### GIVEN REQUEST A
Print the section of the forum post starting at "while (c = getchar()" and ending at "850 character set.", with no changes.
### GIVEN REQUEST B
Rewrite the records starting at the line that contains "Screen dimensions: 693x1500" and ending at the last line of the records, keeping the requests. Scale every coordinate in the answers by 0.7, round to whole numbers with halves rounded up, and give only those lines.

### TEXT TO READ
┌────────

3

Playing around with code examples from K&R in Codeblocks on Windows 10 (Danish language). The following example works as expected:

#include <stdio.h>

int main() {
    char c = 'a';
    putchar(c);
}

However, the following prints a series of boxes with question marks, the same number as the number of characters I type:

#include <stdio.h>

int main() {
    char c;

    while (c = getchar() != '\n') {
        putchar(c);
    }
}

So it looks like an encoding issue. When run, a command prompt opens with "C:\Users\username\Desktop\filename.exe" in the header, and my username contains the Danish character "å" which is replaced by a "Õ". The command prompt uses the CP 850 character set.

(By the way, I'm not checking if the character equals EOF, since that produces odd results. Pressing enter prints the expected number of boxes, plus one for \n, but it doesn't end the program.)

└────────

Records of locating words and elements

┌────────

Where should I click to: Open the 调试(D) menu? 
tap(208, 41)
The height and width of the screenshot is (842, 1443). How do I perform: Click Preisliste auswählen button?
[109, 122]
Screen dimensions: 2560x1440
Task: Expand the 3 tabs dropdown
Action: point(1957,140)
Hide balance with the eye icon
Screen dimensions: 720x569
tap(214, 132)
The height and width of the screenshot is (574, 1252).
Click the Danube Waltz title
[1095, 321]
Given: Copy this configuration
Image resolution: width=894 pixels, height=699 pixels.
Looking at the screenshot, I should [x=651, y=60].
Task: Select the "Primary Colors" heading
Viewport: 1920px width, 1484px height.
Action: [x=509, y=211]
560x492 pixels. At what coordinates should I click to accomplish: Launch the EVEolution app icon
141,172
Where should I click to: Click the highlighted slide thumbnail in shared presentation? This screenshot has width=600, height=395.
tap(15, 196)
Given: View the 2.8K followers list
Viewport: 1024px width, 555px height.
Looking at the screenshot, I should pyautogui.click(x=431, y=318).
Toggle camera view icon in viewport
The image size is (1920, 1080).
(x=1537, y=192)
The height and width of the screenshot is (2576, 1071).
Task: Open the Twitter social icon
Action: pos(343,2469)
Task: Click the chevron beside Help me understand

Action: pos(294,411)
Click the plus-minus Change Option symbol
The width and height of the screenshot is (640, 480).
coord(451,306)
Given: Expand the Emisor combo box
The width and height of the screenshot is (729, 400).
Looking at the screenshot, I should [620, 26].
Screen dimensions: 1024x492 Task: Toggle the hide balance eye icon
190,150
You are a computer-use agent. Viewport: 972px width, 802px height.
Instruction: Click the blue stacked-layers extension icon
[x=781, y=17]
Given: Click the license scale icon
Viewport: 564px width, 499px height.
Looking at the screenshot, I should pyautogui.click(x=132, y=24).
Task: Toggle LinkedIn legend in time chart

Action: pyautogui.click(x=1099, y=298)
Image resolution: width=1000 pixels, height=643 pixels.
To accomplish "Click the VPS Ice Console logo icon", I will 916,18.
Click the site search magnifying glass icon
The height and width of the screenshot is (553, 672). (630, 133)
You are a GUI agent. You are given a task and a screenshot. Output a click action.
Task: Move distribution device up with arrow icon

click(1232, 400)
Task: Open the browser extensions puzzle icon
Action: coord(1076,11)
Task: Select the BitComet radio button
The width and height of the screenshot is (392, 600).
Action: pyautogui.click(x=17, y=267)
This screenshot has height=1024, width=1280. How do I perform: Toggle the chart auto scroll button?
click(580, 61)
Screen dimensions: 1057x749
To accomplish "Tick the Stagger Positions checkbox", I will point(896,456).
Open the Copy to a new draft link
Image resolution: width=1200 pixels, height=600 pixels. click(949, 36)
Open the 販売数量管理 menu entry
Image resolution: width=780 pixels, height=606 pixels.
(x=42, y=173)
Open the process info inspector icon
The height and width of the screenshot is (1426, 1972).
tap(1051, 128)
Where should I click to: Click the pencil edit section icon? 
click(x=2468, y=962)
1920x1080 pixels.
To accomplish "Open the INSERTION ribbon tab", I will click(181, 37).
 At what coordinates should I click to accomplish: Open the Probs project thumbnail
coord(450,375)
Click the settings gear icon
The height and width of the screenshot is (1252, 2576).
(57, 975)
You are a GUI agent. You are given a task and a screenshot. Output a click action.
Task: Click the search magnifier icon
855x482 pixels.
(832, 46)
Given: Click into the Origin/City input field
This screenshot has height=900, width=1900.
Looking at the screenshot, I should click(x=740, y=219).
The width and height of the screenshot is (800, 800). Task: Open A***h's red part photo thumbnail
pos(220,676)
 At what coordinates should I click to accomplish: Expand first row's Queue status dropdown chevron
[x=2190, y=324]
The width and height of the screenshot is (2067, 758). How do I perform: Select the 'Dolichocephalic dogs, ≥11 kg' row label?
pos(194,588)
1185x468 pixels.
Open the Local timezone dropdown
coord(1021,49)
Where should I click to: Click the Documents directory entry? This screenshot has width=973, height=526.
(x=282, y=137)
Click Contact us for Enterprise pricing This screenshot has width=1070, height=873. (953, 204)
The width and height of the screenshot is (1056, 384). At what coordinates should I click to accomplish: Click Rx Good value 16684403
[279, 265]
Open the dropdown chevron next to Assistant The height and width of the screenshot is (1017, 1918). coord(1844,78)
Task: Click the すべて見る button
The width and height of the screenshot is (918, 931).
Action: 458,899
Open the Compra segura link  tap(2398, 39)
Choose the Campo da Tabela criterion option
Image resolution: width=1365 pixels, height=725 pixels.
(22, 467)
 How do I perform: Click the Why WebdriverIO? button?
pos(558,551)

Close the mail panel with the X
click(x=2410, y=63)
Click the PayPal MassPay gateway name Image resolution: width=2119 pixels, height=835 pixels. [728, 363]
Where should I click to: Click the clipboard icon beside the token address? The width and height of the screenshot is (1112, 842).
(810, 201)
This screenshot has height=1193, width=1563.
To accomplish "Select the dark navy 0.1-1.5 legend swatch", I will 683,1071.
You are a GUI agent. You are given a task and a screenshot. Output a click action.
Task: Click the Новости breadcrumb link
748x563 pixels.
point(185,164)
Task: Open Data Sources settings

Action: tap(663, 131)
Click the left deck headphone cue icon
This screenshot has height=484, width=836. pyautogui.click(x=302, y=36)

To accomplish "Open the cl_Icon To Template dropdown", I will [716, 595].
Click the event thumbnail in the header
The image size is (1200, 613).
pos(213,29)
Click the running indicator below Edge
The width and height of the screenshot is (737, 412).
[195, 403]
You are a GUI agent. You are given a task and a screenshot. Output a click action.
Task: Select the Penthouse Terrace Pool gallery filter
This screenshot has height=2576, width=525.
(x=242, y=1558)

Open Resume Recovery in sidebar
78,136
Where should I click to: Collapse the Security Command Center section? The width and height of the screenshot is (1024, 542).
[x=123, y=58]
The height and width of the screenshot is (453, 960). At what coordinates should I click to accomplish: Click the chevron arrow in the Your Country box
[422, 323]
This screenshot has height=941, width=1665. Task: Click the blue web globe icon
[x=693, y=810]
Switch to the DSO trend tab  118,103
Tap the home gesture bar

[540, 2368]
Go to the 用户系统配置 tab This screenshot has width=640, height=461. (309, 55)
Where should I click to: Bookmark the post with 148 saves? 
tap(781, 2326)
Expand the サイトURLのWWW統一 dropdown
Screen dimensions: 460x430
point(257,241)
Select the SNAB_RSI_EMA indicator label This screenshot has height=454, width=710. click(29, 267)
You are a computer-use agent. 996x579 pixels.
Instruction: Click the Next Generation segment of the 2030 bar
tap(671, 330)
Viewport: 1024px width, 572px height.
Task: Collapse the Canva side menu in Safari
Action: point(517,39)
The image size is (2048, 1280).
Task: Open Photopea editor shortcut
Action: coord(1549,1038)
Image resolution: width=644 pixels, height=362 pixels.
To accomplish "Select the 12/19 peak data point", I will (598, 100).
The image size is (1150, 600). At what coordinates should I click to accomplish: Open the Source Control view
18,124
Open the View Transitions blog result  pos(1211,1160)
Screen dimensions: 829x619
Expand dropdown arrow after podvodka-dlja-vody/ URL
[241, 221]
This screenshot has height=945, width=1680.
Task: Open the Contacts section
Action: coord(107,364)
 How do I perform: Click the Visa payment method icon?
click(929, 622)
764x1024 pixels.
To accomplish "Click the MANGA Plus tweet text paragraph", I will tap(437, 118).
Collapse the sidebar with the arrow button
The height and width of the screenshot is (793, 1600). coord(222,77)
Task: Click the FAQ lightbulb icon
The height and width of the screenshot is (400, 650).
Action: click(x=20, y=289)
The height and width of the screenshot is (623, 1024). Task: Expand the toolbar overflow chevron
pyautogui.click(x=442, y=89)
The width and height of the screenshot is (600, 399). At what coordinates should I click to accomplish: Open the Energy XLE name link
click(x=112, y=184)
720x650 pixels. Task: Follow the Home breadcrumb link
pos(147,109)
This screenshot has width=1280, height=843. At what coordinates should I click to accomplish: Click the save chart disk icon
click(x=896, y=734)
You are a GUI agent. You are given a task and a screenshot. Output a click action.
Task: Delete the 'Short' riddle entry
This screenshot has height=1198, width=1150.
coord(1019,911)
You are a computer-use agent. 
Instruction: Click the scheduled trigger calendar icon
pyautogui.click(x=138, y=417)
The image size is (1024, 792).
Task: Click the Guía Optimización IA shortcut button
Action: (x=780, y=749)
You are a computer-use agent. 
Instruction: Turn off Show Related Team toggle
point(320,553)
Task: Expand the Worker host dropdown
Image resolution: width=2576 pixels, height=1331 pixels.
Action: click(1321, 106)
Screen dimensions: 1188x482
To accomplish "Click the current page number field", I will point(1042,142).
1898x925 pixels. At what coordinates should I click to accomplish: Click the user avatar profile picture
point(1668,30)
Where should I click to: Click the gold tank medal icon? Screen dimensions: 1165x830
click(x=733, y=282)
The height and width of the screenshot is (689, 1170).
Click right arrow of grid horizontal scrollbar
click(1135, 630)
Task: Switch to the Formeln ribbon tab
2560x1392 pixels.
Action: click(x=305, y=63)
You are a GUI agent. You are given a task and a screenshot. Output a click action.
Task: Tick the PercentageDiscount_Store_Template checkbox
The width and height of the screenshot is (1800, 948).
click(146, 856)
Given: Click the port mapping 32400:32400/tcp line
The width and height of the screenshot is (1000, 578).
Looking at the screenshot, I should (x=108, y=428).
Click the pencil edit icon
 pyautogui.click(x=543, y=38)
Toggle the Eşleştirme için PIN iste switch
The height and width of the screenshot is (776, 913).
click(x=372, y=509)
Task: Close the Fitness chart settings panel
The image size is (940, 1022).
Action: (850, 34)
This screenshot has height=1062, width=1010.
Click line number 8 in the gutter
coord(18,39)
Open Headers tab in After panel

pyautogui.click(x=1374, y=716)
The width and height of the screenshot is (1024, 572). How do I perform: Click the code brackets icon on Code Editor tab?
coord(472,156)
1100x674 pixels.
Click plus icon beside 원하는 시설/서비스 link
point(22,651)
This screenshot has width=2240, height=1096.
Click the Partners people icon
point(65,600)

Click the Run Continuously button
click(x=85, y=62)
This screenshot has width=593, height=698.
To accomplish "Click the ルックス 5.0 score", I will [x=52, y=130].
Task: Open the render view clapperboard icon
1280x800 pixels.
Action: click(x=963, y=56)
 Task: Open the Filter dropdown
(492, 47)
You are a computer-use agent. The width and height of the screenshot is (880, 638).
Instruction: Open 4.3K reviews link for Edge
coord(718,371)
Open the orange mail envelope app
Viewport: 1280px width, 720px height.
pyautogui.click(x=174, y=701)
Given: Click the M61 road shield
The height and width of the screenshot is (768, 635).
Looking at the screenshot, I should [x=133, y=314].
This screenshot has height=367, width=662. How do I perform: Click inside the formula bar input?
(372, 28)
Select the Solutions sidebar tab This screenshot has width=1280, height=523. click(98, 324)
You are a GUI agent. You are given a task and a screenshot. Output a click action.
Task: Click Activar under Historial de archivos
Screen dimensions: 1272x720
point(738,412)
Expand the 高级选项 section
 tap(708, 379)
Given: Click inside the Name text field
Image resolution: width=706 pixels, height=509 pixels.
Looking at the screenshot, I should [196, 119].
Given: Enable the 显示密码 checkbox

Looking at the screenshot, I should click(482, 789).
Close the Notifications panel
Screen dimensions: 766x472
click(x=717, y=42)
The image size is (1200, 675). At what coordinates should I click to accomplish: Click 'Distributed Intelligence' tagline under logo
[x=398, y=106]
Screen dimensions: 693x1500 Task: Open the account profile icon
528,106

└────────

### FULL RESPONSE A
while (c = getchar() != '\n') {
        putchar(c);
    }
}

So it looks like an encoding issue. When run, a command prompt opens with "C:\Users\username\Desktop\filename.exe" in the header, and my username contains the Danish character "å" which is replaced by a "Õ". The command prompt uses the CP 850 character set.

### FULL RESPONSE B
Screen dimensions: 693x1500 Task: Open the account profile icon
370,74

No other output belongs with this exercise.